TASK REQUIREMENTS: Please find each line in the data below that contains the string "menu", and copy every such line in full.

++++ RECORDS TO PROCESS

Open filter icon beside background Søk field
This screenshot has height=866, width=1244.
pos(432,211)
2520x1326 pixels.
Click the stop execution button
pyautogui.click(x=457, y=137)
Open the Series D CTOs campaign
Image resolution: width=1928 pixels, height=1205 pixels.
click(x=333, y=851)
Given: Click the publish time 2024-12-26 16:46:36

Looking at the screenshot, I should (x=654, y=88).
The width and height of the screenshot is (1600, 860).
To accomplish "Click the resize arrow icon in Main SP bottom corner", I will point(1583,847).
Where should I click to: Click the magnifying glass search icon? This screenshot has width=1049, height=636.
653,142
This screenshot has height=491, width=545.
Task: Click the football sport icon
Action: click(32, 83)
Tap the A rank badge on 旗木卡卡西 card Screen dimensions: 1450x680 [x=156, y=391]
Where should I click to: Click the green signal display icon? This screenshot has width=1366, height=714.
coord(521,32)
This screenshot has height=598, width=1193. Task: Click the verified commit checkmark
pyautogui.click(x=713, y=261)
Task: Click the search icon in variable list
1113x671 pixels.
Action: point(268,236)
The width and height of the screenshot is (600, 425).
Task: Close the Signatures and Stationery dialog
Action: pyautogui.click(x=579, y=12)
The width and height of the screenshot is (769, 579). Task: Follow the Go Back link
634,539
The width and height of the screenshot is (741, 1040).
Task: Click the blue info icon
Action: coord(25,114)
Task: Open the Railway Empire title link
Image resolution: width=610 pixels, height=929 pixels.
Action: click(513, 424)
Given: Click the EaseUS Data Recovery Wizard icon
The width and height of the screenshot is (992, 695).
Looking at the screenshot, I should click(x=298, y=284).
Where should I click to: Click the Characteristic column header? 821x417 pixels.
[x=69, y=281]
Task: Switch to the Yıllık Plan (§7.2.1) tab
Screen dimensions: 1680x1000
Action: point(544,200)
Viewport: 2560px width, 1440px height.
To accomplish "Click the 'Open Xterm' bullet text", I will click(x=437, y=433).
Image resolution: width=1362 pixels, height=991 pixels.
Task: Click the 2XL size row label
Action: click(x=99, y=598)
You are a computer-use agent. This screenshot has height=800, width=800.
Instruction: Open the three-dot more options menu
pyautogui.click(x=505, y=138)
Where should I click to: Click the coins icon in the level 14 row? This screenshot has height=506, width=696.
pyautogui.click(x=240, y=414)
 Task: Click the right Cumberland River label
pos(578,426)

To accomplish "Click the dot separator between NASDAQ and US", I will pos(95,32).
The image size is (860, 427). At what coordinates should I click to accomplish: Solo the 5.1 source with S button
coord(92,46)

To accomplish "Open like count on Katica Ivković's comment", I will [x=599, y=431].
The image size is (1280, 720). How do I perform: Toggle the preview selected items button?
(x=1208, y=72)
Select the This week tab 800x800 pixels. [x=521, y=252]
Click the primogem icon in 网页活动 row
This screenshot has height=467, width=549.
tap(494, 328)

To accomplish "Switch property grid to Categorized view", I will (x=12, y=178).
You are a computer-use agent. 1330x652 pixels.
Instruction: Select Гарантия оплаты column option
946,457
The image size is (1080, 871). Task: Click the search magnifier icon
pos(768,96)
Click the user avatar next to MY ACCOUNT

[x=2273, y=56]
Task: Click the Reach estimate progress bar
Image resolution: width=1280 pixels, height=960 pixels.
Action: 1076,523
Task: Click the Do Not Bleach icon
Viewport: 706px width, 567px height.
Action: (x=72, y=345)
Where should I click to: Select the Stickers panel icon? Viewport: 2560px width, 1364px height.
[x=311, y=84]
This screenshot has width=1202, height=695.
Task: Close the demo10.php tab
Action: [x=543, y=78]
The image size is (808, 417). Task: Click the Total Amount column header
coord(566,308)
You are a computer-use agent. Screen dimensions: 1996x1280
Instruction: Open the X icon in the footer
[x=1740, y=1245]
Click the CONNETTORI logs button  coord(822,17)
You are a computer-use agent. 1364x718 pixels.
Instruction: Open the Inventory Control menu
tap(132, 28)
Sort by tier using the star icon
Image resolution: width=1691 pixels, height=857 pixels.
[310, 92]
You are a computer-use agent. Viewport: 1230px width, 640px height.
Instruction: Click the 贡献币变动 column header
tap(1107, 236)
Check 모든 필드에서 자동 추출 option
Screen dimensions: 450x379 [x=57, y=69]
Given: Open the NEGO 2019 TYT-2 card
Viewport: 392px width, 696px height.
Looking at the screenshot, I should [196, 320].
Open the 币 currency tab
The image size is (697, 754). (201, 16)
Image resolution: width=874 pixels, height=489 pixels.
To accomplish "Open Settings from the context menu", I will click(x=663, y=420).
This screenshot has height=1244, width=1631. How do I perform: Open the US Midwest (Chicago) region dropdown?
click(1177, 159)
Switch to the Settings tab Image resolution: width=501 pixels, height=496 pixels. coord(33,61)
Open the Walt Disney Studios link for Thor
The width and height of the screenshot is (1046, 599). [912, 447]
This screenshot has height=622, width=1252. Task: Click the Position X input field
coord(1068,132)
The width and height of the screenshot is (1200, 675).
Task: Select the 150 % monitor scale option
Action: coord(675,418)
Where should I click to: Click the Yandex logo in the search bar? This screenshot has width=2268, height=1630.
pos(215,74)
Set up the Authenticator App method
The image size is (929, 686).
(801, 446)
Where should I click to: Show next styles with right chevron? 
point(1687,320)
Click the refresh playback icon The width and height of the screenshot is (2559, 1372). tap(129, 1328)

++++++++

OUTPUT BELOW:
Instruction: Open the three-dot more options menu
Instruction: Open the Inventory Control menu
To accomplish "Open Settings from the context menu", I will click(x=663, y=420).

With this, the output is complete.